§ Задания:
A – Под тяжестью какой системы пал Советский Союз, согласно отрывку о кризисе советской системы?
B – Перепишите, пожалуйста, часть отрывка о кризисе советской системы: всё от «Перспективы социально-экономического и» и до «революций в частности.». Замените при этом «России» на «страны».
C – Допишите продолжение отрывка о кризисе советской системы после его последнего предложения.

§ Показанный отрывок:

----------

Перспективы социально-экономического и политического развития России вполне отчетливо просматриваются сквозь призму опыта последней трети XX века вообще и опыта завершения революций в частности.
Кризис советской системы произошел в рамках определенного мирового социально-экономического тренда, суть которого состоит в преобразовании индустриальных обществ в постиндустриальные. Советский Союз, соревнуясь с Западом, не смог адаптироваться к постиндустриальным вызовам и пал под тяжестью собственной индустриальной системы, ориентированной на производство чугуна и стали, а не на электронику и информатику, на потребности производства, а не на потребности современного человека (без которого нет и современного производства). Советская система сформировала образованного человека, ориентированного на постиндустриальные ценности, но не смогла создать адекватные условия для реализации им этих ценностей.

----------

§ Записанные сведения:

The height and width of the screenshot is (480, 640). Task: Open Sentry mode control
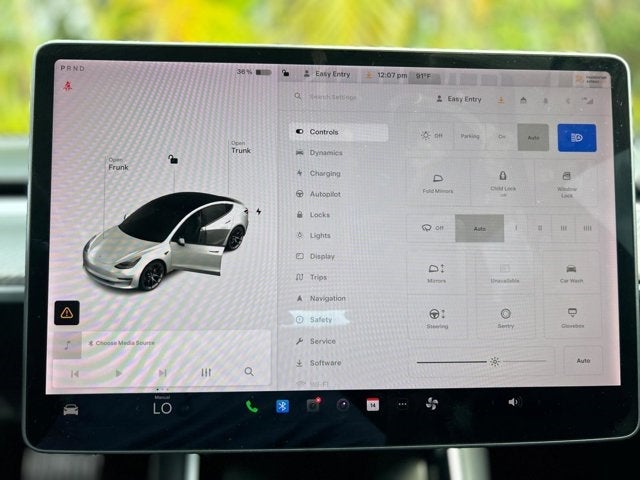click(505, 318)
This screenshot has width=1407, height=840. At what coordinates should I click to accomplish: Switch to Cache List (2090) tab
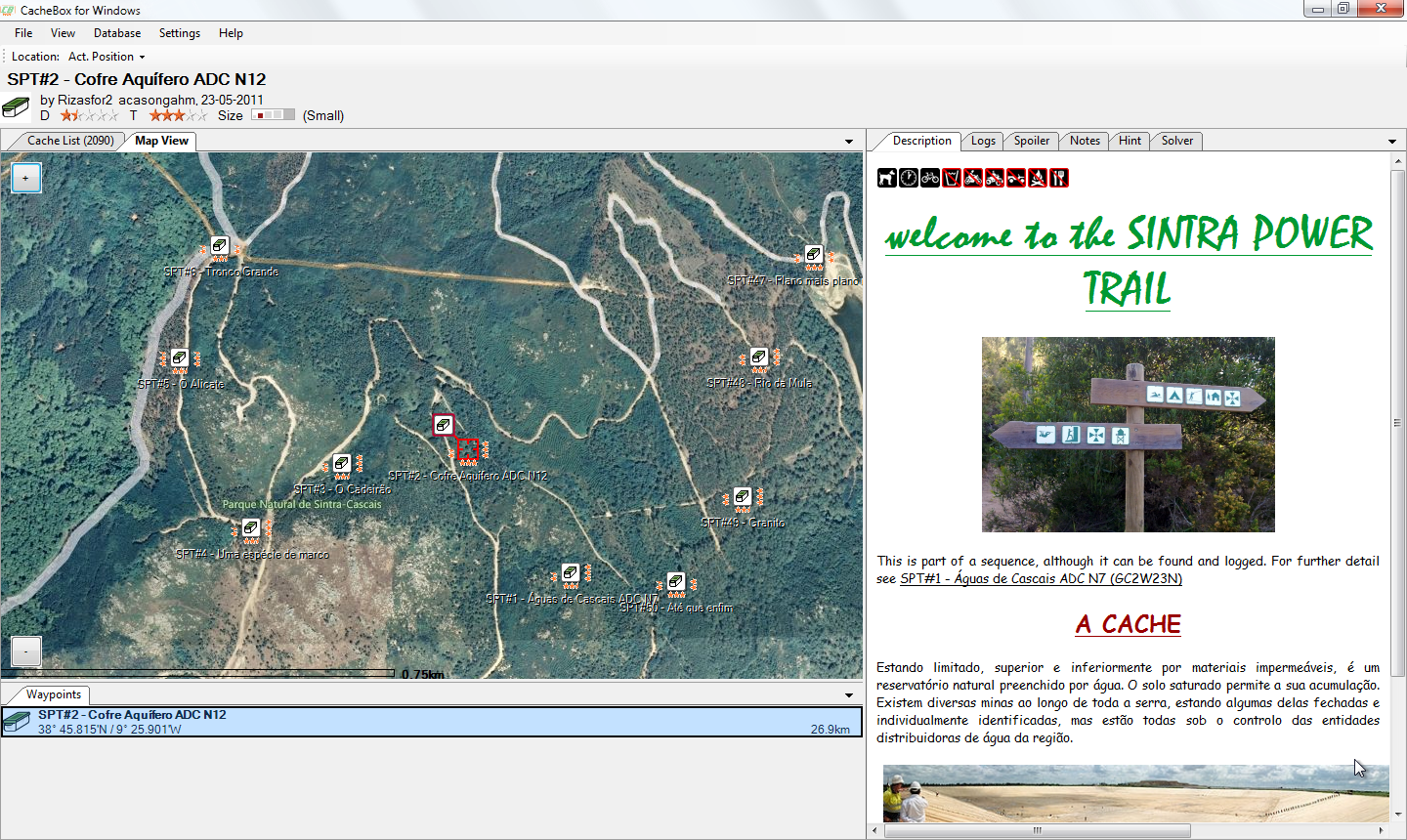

----------

§ Ответы на задания:
A – Под тяжестью собственной индустриальной системы.

B –
Перспективы социально-экономического и политического развития страны вполне отчетливо просматриваются сквозь призму опыта последней трети XX века вообще и опыта завершения революций в частности.

C –
Поэтому при благоприятном развитии событий (то есть без политических катаклизмов и популистских экспериментов) производственные перспективы развития страны прорисовываются достаточно отчетливо. Будут происходить структурные изменения, характерные для трансформации индустриального общества в постиндустриальное. В 90-е годы, несмотря на состояние тяжелого кризиса, уже начались стихийные сдвиги в направлении пропорций, характерных для постиндустриализма.
Доля сферы услуг увеличилась с 37 процентов в 1980 году до 49–51 процента к концу 90-х. Увеличение доли услуг и сокращение доли промышленности является важнейшей характеристикой современной экономики.
Несмотря на общую негативную экономическую динамику, продолжали расти показатели автомобилизации и телефонизации, по которым отставание СССР в 70-е годы от общемировых показателей было наиболее значительным. Обеспечение населения телефонными аппаратами возросло в 2,5 раза (или в 3 раза из расчета на 100 семей), а протяженность междугородных телефонных каналов — в 50 раз (в 35 раз по сравнению с 1985 годом). За 90-е годы с 2 тыс. до 111 тыс. увеличилось количество только зарегистрированных факсовых аппаратов (понятно, что в реальности их гораздо больше), а число сотовых телефонов с 1994 по 1998 год выросло почти в 30 раз. (В конце 1999 года ежемесячный прирост числа абонентов сотовой связи составлял порядка 100 тыс.) Количество телевизионных станций за тот же период выросло почти в 3 раза. В 3,5 раза с 1980 года выросло количество легковых автомобилей (в 2 раза только за 90-е годы).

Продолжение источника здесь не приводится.